The team finished its last season with very modest 275 UCI points, going down in silence. But UCI had already picked up on worrying patterns within the team. Not only were positive doping tests and convicted dopers (such as former Giro winner Danilo Di Luca) common feature across the team's history...
After all the team even served a 30-day ban in 2021 for two positive doping tests of its riders within 12 months (Matteo Spreafico in 2020 and Matteo De Bonis in 2021), costing them a Giro d'Italia wildcard they were granted despite a worrying team quality.

Not only doping test results were fishy

The story however doesn't end with abuse of illegal performance-enhancing substances. As highlighted before, the sporting criteria were clearly not the most important when Vini Zabú managers Angelo Citracca and Luca Scinto have been putting together their teams. Instead, it appears so that at least some of the team's riders were pressured to pay back some of their wages in order to start in races.
La Nazione reports that riders had alleged "strong psychological pressure and harassing practices exerted by management to induce them to return part of their wages."
Following a preliminary hearing in Pistoia this week, La Nazione has reported that Citracca, the former team manager, has been indicted on charges of extortion against an athlete and attempted extortion against the athlete’s wife and another athlete. De Bonis' former sports director, Davide Del Sarto, has also been indicted for attempted extortion with Citracca.
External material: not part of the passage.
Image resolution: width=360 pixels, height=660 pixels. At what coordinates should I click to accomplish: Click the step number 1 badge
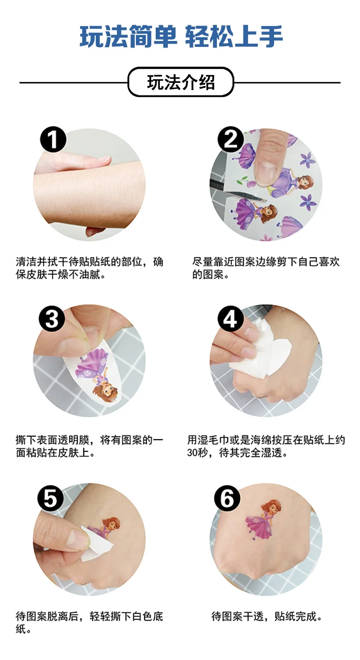(x=53, y=140)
Lead sports director Luca Scinto, currently manager of the Franco Ballerini junior team, has been indicted for extortion with Citracca and for the receipt of stolen goods, with La Nazione reporting that he was in possession of papers stamped by the local health authority, "which he allegedly used to submit medical requests for performance-enhancing drugs."
Scinto and six riders from the Vini Zabù squad were acquitted of charges of doping during a race in Dubai due to the inadmissibility of the evidence, while the court in Pistoia has deemed that another doping charge falls under the jurisdiction of prosecutors in Forlì.
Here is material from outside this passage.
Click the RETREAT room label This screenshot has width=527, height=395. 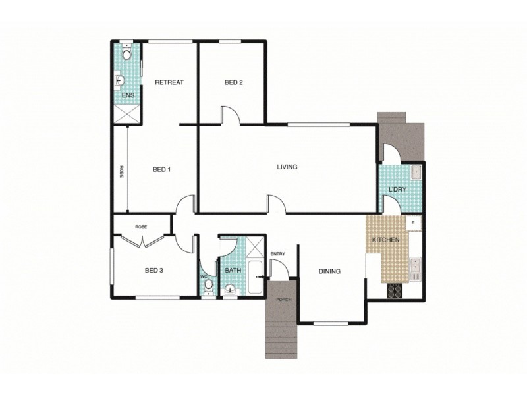[169, 82]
Citracca was previously suspended for three months in 2017 after the Italian Cycling Federation found him guilty of charging riders to race for his team. The Italian denied any wrongdoing. 
The issue of "pay to ride" schemes in Italian cycling had been exposed in Il Corriere della Sera by journalist Marco Bonarrigo, with Elia Viviani among those to provide evidence against the practice.
The trial of Scinto, Citracca and Del Sarto is scheduled to begin on May 22, 2026.